Richard Ashley Mallard, Dist. Atty., Keith A. McIntyre, Asst. Dist. Atty., for Appellee.
Rakeen Rayneil Hicks was convicted of armed robbery,1 attempted armed robbery,2 burglary,3 four counts of aggravated assault,4 and fleeing and attempting to elude a police officer. 5 Hicks appeals, arguing that (1) the evidence was insufficient; (2) the trial court erred by making improper comments to the jury pool; (3) the trial court erred by allowing the State to administer the oath to the bailiffs in the presence of the jury pool; and (4) he received ineffective assistance of counsel. For the reasons that follow, we affirm.
On appeal from a criminal conviction, the evidence is viewed in a light most favorable to the verdict. We do not weigh the evidence or determine witness credibility but only determine whether the evidence is sufficient under the standard of Jackson v. Virginia.6 This same standard applies to our review of the trial court's denial of [the defendant's] motion for new trial. The verdict must be upheld if any rational trier of fact could have found the essential elements of the crime beyond a reasonable doubt.7
So viewed, the record shows that on or about midnight on April 10, 2010, Sharita Jones arrived home from work and was assaulted at the door of her home by Travis Brown and Eungen Hunter, who brandished handguns. The men, who knew Jones's name, threw Jones down, dragged her into her home, and held her, her sister Chandra, and her sister's children at gunpoint, while they demanded money. The men took approximately $2,000 from Jones's bedroom and fled; thereafter, the victims called police. Chandra and her son testified that one of the men wore a mask, and the other man had dreadlocked hair. Chandra later identified Brown from a photographic lineup.
Two officers responded to the scene, and Officer Julian Dews noticed a silver or grey Ford Expedition on the left side of the street near Jones's home. Officer Dews saw a male approach the vehicle on the passenger side and occupants of the vehicle yell and point that the perpetrators had run in a certain direction. Officer Dews stated to the other officer that he believed that the men in the vehicle were involved in the incident, and he maneuvered his patrol car to get a better position on the vehicle; the vehicle left, beginning a long high-speed chase. During the chase, the occupants of the Expedition threw objects out of the vehicle, reached speeds of 100 miles per hour, and failed to obey traffic signs. Officer Dews's vehicle became stuck in a field during the chase, and Officer Joseph Owens proceeded to chase the vehicle. Officer Dews, however, retraced his route after ending his chase, and he retrieved a number of items that had been thrown out of the vehicle, including clothing and a half-ton floor jack.
Officer Owens testified that he began chasing the vehicle, which contained three individuals at the beginning of the chase. The officer continued to pursue the Expedition until its tires were deflated on spike strips, after which time the driver lost control and crashed into a ditch. The driver exited the vehicle and continued into a wooded area, and Officer Owens pursued him on foot, while another officer chased the two passengers who fled in the opposite direction.8 Eventually, other officers with search dogs located Hicks, whom Owens recognized as the driver of the vehicle, in the woods in the area where Officer Owens saw him flee. When taken into custody, Hicks stated first that he was not driving the vehicle, and then he stated that he was forced to drive the vehicle. The passengers were not located at that time.
Hicks explained to officers that he was made to drive the others to Jones's house to get the money and that he was not involved with the robbery other than having been forced to drive them; later, Hicks changed his statement to say that he was called to the location by the other men and panicked and fled when the police arrived at the scene. Hicks told officers that an individual named Hunter was involved. Officers also found a cell phone at the scene, which belonged to Brown, and were able to determine Brown's identity based on the phone's content.

### Written instruction A
Write out the entries from their first line up to and including the line with "Skærsøgaard White Top Cuvée 2023 (69, 551)".

(Text and item location entries)
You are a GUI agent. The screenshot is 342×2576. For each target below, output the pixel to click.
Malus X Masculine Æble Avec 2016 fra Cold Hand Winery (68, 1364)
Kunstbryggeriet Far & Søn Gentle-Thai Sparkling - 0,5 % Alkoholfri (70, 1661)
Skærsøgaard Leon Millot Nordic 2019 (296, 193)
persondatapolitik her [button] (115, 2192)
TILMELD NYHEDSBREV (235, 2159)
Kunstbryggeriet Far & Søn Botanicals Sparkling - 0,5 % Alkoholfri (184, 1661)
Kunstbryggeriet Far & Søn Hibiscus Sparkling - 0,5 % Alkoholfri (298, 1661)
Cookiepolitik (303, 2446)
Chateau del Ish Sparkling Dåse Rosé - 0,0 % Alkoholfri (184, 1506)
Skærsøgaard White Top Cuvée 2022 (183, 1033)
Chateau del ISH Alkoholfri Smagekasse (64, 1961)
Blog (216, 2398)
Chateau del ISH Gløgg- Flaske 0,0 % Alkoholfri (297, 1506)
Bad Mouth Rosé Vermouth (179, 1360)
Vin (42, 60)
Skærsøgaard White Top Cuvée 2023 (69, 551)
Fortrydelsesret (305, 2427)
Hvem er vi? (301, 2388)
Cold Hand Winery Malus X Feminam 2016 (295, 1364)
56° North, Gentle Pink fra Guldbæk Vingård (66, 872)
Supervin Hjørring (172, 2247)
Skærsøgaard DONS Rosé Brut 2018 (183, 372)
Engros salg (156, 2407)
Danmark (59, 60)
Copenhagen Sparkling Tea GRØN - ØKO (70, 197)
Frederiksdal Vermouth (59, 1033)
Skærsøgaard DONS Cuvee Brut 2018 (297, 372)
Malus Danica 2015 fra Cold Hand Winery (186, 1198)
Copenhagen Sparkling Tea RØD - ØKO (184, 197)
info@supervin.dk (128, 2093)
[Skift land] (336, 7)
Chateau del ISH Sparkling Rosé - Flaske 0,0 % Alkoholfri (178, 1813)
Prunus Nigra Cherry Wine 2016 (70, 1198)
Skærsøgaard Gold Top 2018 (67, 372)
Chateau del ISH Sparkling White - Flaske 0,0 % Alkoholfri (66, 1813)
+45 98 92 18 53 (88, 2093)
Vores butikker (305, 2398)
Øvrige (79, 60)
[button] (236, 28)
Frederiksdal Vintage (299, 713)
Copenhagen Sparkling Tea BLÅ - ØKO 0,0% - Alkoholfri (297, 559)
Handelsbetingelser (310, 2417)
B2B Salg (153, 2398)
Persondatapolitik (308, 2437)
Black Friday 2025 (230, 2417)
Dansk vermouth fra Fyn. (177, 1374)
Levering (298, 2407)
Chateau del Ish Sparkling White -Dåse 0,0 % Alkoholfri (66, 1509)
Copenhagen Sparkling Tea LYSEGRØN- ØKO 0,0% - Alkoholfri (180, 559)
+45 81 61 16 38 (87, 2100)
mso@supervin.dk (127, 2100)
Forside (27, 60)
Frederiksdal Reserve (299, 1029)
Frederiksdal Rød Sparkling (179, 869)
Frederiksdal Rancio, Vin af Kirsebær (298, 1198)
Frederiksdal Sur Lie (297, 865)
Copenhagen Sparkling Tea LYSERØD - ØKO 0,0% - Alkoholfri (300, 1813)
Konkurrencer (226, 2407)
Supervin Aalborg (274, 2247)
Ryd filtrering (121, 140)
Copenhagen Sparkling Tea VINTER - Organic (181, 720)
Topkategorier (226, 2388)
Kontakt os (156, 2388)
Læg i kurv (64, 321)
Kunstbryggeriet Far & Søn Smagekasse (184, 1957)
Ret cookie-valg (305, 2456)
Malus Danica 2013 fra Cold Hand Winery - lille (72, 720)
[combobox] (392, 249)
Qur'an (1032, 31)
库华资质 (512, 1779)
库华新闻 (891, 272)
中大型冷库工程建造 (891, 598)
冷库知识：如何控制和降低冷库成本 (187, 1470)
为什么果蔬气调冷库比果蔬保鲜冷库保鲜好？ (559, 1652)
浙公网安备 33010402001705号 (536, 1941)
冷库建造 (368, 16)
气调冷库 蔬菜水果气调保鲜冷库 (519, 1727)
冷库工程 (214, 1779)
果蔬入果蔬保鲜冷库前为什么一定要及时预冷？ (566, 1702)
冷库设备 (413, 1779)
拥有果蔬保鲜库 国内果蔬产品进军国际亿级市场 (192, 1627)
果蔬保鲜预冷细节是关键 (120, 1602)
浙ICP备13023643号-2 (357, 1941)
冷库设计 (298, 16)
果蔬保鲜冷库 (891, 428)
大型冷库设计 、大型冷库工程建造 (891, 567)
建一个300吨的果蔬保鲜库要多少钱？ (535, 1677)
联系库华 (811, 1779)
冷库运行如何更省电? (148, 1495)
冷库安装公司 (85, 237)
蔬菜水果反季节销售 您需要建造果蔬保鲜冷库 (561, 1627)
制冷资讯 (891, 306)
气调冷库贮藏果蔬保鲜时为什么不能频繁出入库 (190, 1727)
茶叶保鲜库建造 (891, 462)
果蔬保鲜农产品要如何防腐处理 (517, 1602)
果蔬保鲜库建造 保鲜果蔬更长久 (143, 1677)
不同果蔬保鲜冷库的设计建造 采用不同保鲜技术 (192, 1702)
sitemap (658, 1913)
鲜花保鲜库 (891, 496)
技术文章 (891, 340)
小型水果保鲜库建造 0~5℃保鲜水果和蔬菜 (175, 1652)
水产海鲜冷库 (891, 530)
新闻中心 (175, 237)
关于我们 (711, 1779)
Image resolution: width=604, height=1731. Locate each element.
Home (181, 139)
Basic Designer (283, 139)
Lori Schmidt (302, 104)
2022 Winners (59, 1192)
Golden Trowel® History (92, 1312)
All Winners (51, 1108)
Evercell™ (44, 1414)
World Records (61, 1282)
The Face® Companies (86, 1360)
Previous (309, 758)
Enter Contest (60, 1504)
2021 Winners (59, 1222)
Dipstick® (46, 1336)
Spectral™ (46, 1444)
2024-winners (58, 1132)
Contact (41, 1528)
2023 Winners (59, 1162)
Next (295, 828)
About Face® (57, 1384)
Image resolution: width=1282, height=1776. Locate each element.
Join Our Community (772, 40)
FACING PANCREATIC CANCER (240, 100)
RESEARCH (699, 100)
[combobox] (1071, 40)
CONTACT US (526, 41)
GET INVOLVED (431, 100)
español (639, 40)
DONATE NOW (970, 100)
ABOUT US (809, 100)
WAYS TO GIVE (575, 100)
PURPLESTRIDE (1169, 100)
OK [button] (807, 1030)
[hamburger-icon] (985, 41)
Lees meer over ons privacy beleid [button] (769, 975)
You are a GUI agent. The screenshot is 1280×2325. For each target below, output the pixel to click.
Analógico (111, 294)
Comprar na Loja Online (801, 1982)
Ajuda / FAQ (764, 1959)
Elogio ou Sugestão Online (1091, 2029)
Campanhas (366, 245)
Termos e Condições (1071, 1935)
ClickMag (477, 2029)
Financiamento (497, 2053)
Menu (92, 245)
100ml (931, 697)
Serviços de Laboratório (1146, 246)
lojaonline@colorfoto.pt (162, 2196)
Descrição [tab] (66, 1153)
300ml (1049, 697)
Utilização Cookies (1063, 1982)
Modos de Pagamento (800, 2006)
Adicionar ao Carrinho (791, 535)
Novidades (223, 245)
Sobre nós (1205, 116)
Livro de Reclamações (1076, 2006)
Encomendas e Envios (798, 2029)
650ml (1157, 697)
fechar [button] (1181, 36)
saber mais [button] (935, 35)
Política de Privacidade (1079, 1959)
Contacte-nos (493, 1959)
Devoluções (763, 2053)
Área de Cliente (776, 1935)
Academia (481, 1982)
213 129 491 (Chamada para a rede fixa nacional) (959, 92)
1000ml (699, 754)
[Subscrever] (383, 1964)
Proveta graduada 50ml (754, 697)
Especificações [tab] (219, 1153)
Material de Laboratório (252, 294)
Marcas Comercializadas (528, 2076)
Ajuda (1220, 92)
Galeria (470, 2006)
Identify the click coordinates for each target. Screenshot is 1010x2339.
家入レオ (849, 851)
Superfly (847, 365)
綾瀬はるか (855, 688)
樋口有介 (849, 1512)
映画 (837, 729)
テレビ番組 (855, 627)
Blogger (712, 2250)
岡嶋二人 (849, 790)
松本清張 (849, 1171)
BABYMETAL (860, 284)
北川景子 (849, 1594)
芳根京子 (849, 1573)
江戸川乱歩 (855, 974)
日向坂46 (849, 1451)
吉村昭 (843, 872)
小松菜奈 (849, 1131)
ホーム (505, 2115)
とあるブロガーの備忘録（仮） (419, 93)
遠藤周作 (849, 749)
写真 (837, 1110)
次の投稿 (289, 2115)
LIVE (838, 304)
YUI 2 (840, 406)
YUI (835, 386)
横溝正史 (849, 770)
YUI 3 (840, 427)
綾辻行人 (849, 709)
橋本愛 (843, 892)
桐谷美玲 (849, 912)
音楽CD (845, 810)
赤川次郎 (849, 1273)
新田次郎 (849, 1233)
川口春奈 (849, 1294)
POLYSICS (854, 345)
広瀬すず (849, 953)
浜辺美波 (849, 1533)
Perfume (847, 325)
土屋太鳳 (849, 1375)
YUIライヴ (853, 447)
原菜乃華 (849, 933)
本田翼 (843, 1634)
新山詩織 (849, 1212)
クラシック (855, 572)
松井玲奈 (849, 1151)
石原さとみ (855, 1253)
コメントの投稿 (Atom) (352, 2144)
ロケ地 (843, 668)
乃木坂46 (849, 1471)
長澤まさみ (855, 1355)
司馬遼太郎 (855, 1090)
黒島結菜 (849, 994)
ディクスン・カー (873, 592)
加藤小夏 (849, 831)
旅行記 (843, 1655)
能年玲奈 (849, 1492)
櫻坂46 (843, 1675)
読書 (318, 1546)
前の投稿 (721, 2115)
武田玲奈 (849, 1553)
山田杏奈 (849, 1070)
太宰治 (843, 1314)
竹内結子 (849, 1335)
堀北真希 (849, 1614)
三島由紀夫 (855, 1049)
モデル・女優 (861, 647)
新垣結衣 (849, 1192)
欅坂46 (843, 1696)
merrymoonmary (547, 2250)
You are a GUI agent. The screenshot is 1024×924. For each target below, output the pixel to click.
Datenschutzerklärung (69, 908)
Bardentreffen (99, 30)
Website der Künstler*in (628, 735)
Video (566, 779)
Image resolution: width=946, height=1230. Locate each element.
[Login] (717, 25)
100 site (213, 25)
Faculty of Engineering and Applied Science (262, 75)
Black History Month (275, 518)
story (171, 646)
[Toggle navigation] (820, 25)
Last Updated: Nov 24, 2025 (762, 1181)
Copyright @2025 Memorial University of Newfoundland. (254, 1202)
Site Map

### Written instruction B
From the appeal opinion, reproduce the passage from "Richard Ashley Mallard, Dist." up to and including "follow, we affirm.".

### Written solution A
You are a GUI agent. The screenshot is 342×2576. For each target below, output the pixel to click.
Malus X Masculine Æble Avec 2016 fra Cold Hand Winery (68, 1364)
Kunstbryggeriet Far & Søn Gentle-Thai Sparkling - 0,5 % Alkoholfri (70, 1661)
Skærsøgaard Leon Millot Nordic 2019 (296, 193)
persondatapolitik her [button] (115, 2192)
TILMELD NYHEDSBREV (235, 2159)
Kunstbryggeriet Far & Søn Botanicals Sparkling - 0,5 % Alkoholfri (184, 1661)
Kunstbryggeriet Far & Søn Hibiscus Sparkling - 0,5 % Alkoholfri (298, 1661)
Cookiepolitik (303, 2446)
Chateau del Ish Sparkling Dåse Rosé - 0,0 % Alkoholfri (184, 1506)
Skærsøgaard White Top Cuvée 2022 (183, 1033)
Chateau del ISH Alkoholfri Smagekasse (64, 1961)
Blog (216, 2398)
Chateau del ISH Gløgg- Flaske 0,0 % Alkoholfri (297, 1506)
Bad Mouth Rosé Vermouth (179, 1360)
Vin (42, 60)
Skærsøgaard White Top Cuvée 2023 (69, 551)

### Written solution B
Richard Ashley Mallard, Dist. Atty., Keith A. McIntyre, Asst. Dist. Atty., for Appellee.
Rakeen Rayneil Hicks was convicted of armed robbery,1 attempted armed robbery,2 burglary,3 four counts of aggravated assault,4 and fleeing and attempting to elude a police officer. 5 Hicks appeals, arguing that (1) the evidence was insufficient; (2) the trial court erred by making improper comments to the jury pool; (3) the trial court erred by allowing the State to administer the oath to the bailiffs in the presence of the jury pool; and (4) he received ineffective assistance of counsel. For the reasons that follow, we affirm.